# To do:
1 – Answer these questions using the savingram, one answer per line, marked (a), (b), (c) to match:
(a) By virtue of what does China hold permanent membership of the Disarmament Commission?
(b) To whom did Mr. Harold Stassen give his "informal memorandum," and on what date?
(c) Which two countries does the savingram name as nearest to becoming nuclear powers?
2 – In one to three sentences, explain why the savingram says the situation around China creates a problem for the Western powers in negotiating a disarmament agreement.
3 – Write out the part of the savingram starting with "Disarmament—Position of China" and going on through "with other governments.".

# Selected passage:
---*---
30

Savingram from Department of External Affairs to Posts

30 Savingram from Department of External Affairs to Posts1

Canberra, 8 April 1958

Secret

Disarmament—Position of China

During the last two years the question of the inclusion of China in a general disarmament agreement has been causing us some concern. We feel that it does not always receive due attention from other governments. This Savingram gives a brief review of the question and may be used for general guidance in working level discussions with other governments.

  1. The problem is closely connected with the difficult question of the representation of China in the United Nations.2 China is a permanent member of the Disarmament Commission by virtue of its permanent membership of the Security Council. However the Government of the Republic of China which represents China in the United Nations, is not a major military power, while the Central People’s Government, one of the largest military powers, is not a party to the disarmament discussions. This situation creates the problem for the Western powers of how to negotiate a disarmament agreement which will take proper account of China’s strategic position without prejudicing their position on the question of representation. Our concern is that the political difficulties inherent in the situation are leading to a serious neglect of the strategic importance of China.

[matter omitted]

  1. The treatment of China in the United States paper3 did not occasion much discussion in the Sub-Committee, the Soviet representative while arguing that China must be a party to any disarmament agreement, did not make this point a major criticism of the United States paper. When the Sub-Committee’s report was discussed at the July, 1956, meeting of the Disarmament Commission and when the Commission’s report was discussed at the Eleventh Session of the General Assembly, Australia was almost alone in stressing the strategic importance of China and Asia and in emphasising the importance of including China in a disarmament agreement at an early stage.4

1957 Discussions

  1. The question of China received little attention during the March-August session of the Sub-Committee. China was not mentioned in the ‘informal memorandum’ which Mr. Harold Stassen, the United States representative gave to the Soviet representative on the 30th May.5 During the consultations among the Western powers which followed Mr. Stassen’s unwise initiative, the United Kingdom informed us (C.R.O. Circular Telegram No. 558 of 13th June)6 that it appears that the Americans were thinking of excluding China from any initial partial disarmament agreement, on the assumption that United States and U.S.S.R. reductions in force levels would be to 2.5 million but not lower. The reasons for the United States thinking were- 1. disarmament should start with the nuclear powers plus those nearest to becoming nuclear powers (i.e. France and Canada) plus any minor powers whose adherence was necessary for effective inspection in any zones for agreed aerial and/or ground control, 2. it should be possible to make progress more quickly with fewer participants in the talks, 3. the amount of conventional disarmament visualised was very small, 4. there would be no reduction in the West’s nuclear deterrent, and 5. the United States was not in a position to negotiate with the People’s Republic of China for the present time. However the United States intended that China should be brought into the agreement as soon as possible.
---*---
# Record extracts:
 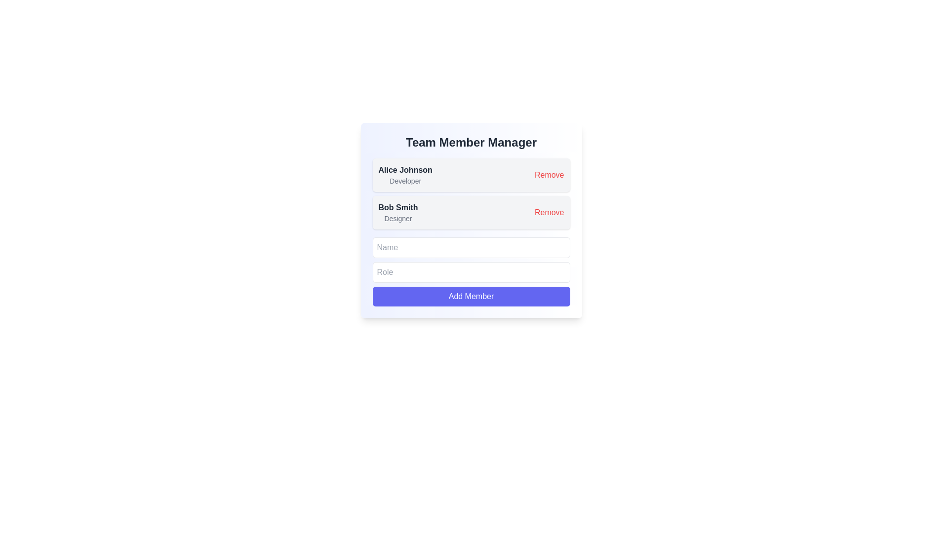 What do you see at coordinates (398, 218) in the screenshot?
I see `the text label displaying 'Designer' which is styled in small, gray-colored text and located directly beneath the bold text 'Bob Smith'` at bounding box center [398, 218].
---*---
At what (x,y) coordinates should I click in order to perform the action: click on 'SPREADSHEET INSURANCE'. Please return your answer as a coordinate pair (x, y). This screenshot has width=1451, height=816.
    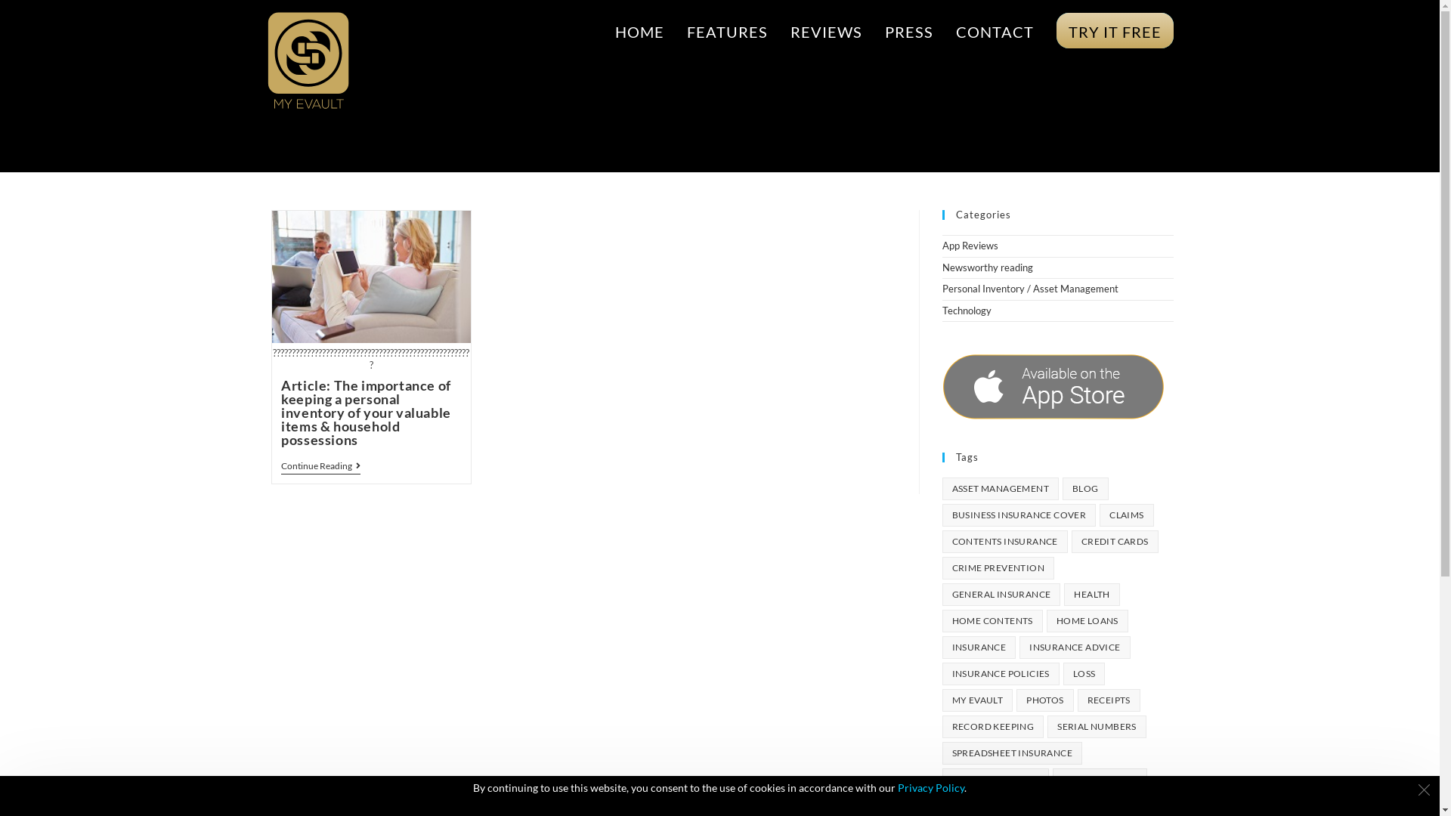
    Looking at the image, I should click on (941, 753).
---*---
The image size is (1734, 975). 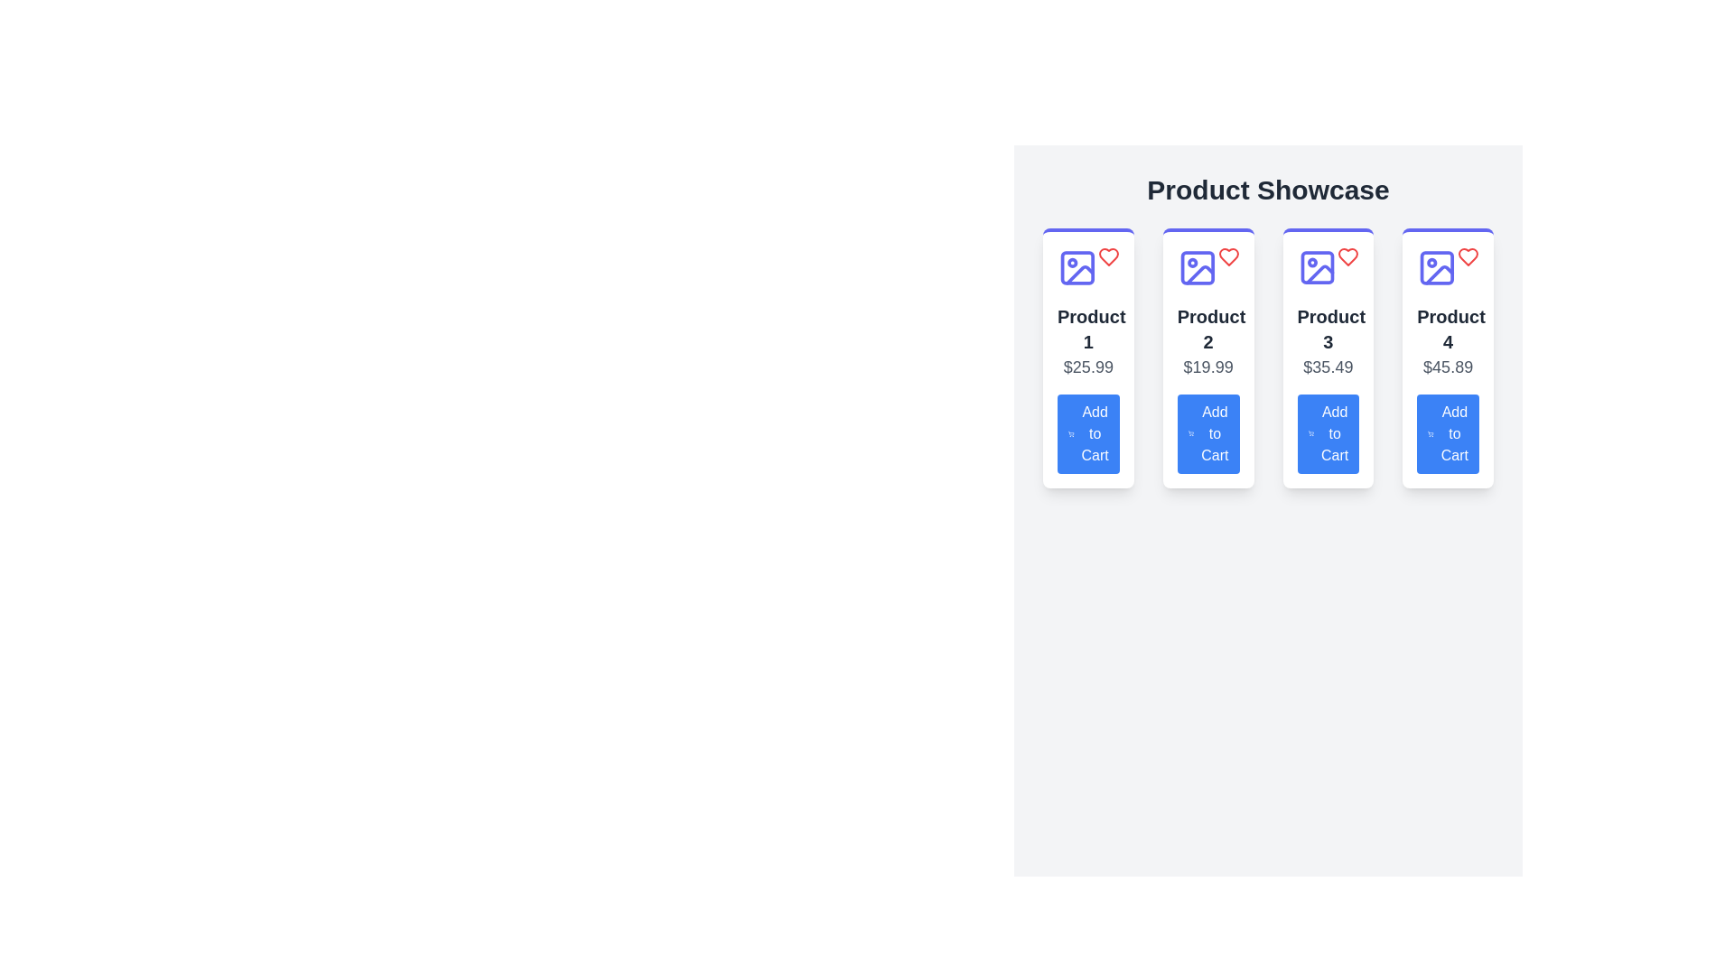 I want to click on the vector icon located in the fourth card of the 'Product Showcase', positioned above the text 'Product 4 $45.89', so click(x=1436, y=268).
---*---
# Answers for this exercise:
1 –
(a) Its permanent membership of the Security Council.
(b) To the Soviet representative, on the 30th May.
(c) France and Canada.

2 – The Government of the Republic of China, which represents China in the United Nations, is not a major military power, while the Central People's Government, one of the largest military powers, is not a party to the disarmament discussions. The Western powers must therefore work out how to negotiate an agreement that takes proper account of China's strategic position without prejudicing their position on the question of representation.

3 –
Disarmament—Position of China

During the last two years the question of the inclusion of China in a general disarmament agreement has been causing us some concern. We feel that it does not always receive due attention from other governments. This Savingram gives a brief review of the question and may be used for general guidance in working level discussions with other governments.